What is the Geographic Grid?
If you look at a globe, you will notice some lines drawn on it vertically as well as horizontally. These lines are imaginary lines and are known as the geographic grid. This grid system was created in order to easily describe a location on the Earth.
The geographic grid is made up of lines of latitude, also known as parallels, and lines of longitude, also known as meridians.
What is the Prime Meridian?
All of us have read that the Equator is an imaginary line that divides the Earth into two parts – Northern and Southern Hemispheres.
Similarly, we also have another imaginary line called the Prime Meridian that divides the Earth into Eastern and Western Hemispheres. At times, it is also referred to as the Greenwich Meridian.

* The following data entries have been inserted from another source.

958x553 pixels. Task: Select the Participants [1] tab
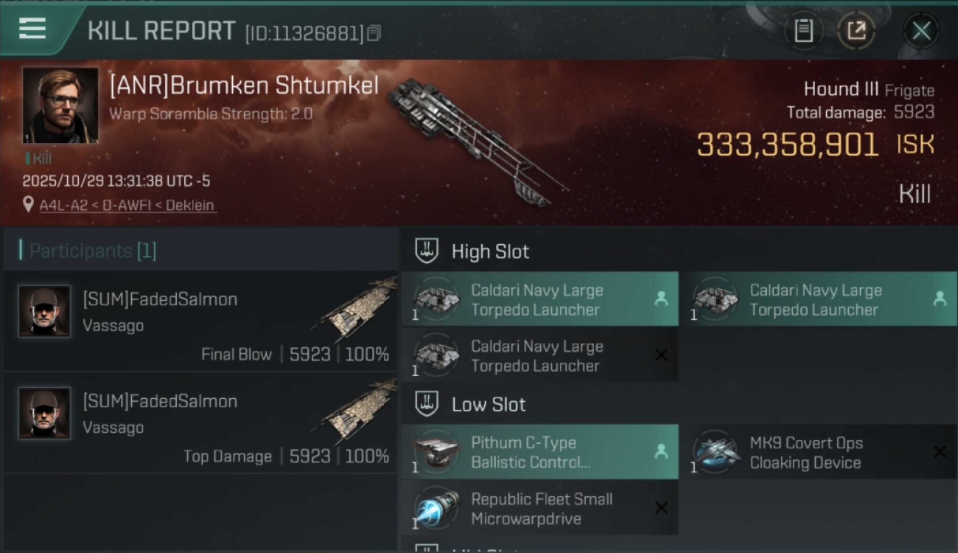pyautogui.click(x=93, y=251)
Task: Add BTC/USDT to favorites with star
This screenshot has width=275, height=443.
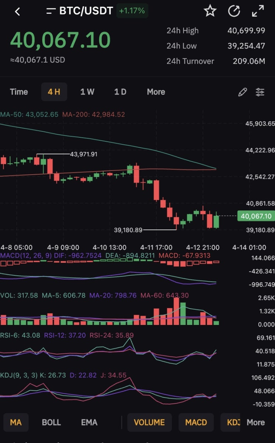Action: [210, 11]
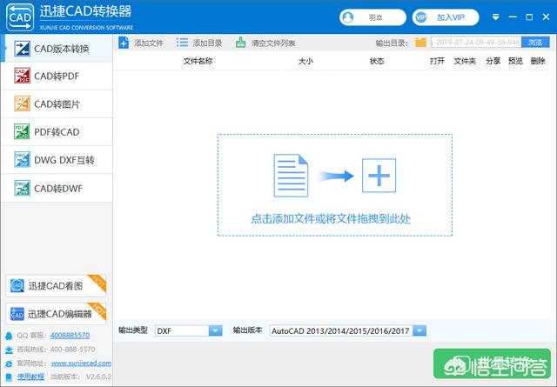Select the CAD转图片 sidebar tab

pos(57,104)
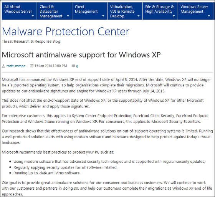
Task: Click the comment bubble icon
Action: (x=73, y=66)
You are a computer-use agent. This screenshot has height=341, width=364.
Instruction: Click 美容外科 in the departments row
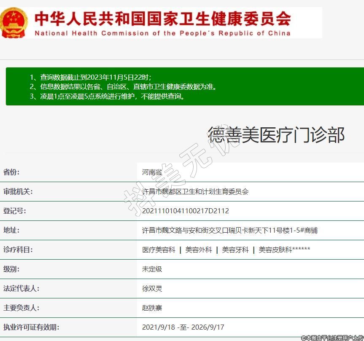point(199,250)
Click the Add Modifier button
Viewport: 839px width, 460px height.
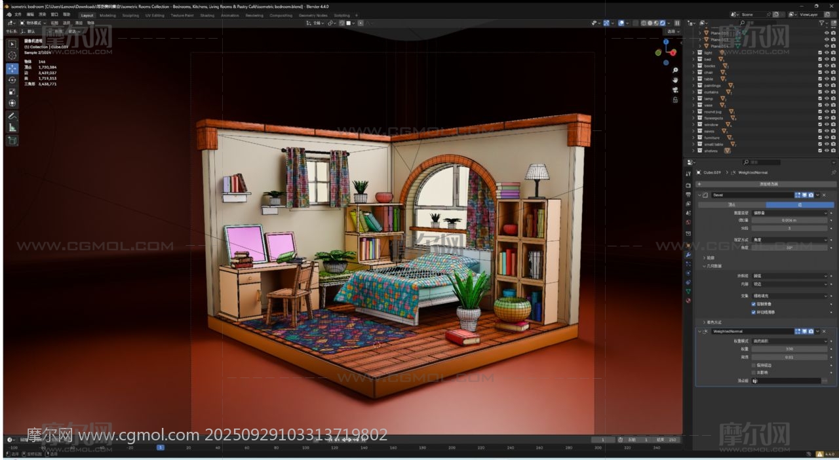click(764, 184)
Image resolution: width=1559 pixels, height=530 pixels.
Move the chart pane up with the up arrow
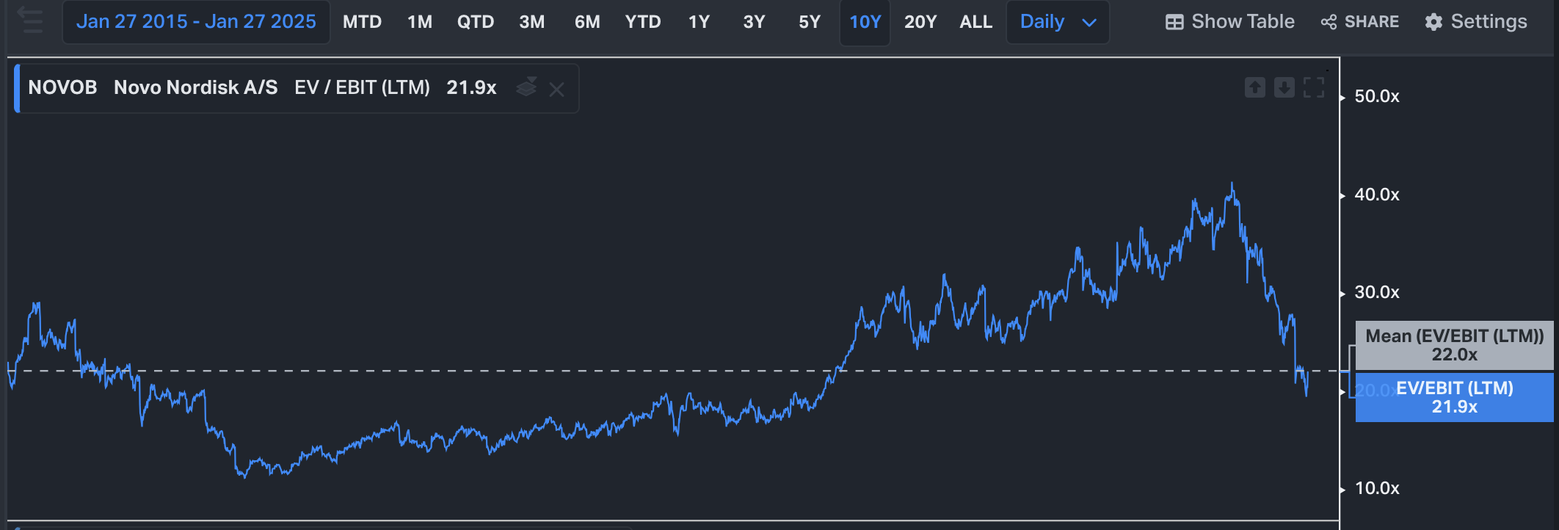pos(1255,88)
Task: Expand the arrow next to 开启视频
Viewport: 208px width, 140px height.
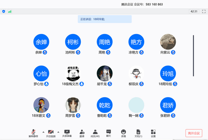Action: point(58,132)
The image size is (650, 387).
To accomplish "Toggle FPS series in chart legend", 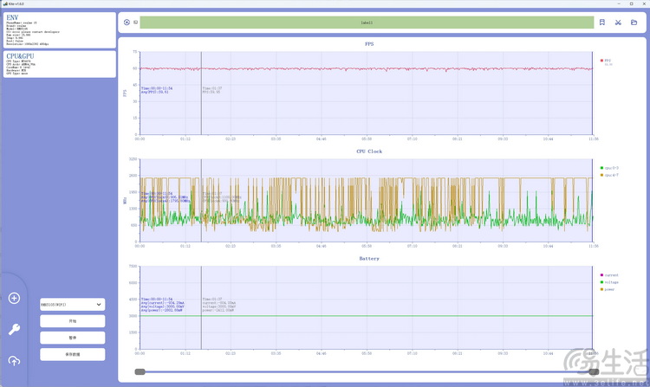I will [x=607, y=61].
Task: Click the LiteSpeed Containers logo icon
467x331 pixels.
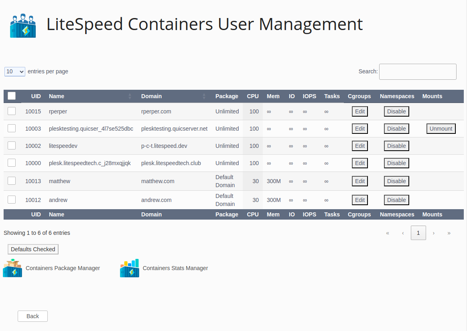Action: 22,25
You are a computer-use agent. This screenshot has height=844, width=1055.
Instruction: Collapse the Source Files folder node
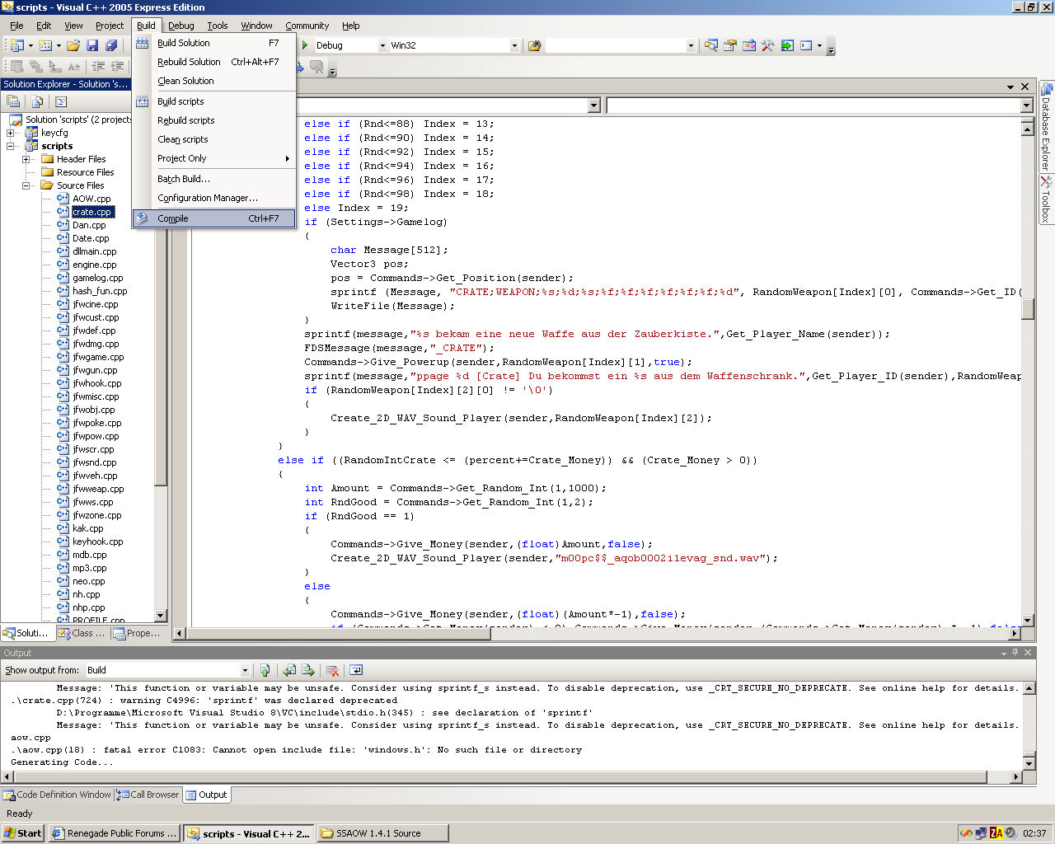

This imaginary line passes through three continents – Europe, Africa and Antarctica and four major countries – United Kingdom, France, Spain and Western Africa.
The Prime Meridian, as it passes through Greenwich, England, is considered 0 degrees longitude.
What is Greenwich Meridian Time?
We know that the Earth is round and that it takes 24 hours to complete one rotation around the sun. The side facing the sun for half a day / half a rotation is in daylight, while the side facing away has night. People living in different parts of the world cannot have the same time.
Countries all over the world are divided into 24 time zones, based on longitudinal lines. Greenwich Mean Time or GMT is the clock time at the Royal Observatory in Greenwich, London. GMT is now-a-days also referred to as Universal Coordinated Time, or UTC.
When the sun is at its highest point over the Prime Meridian, it is 12:00 noon at Greenwich.
What is the International Date Line?
The longitude at 180 degrees from the Greenwich Time Line is known as International Date Line. It was designated in 1884. If you travel west from the International Date Line, you add a day, and if you travel east from the International Date Line, you subtract a day.
3 Fun fact about the International Date Line
- Ferdinand Magellan(Born 1480 – Died 1521), a famous sea explorer set out sail around the Earth. His sailors kept a careful record of time and dates as they traveled. Yet, when they came back to the place from where they had started, they noticed that their calendars were off by one day. What had happened?
- Well, the day was not lost at once; it was lost little by little, as they sailed across the planet.
- The explanation is simple; if you stay at one place, a day lasts for 24 hours, but if you travel across the Earth, you may add or lose a day in your calendar, depending on the direction in which you are travelling!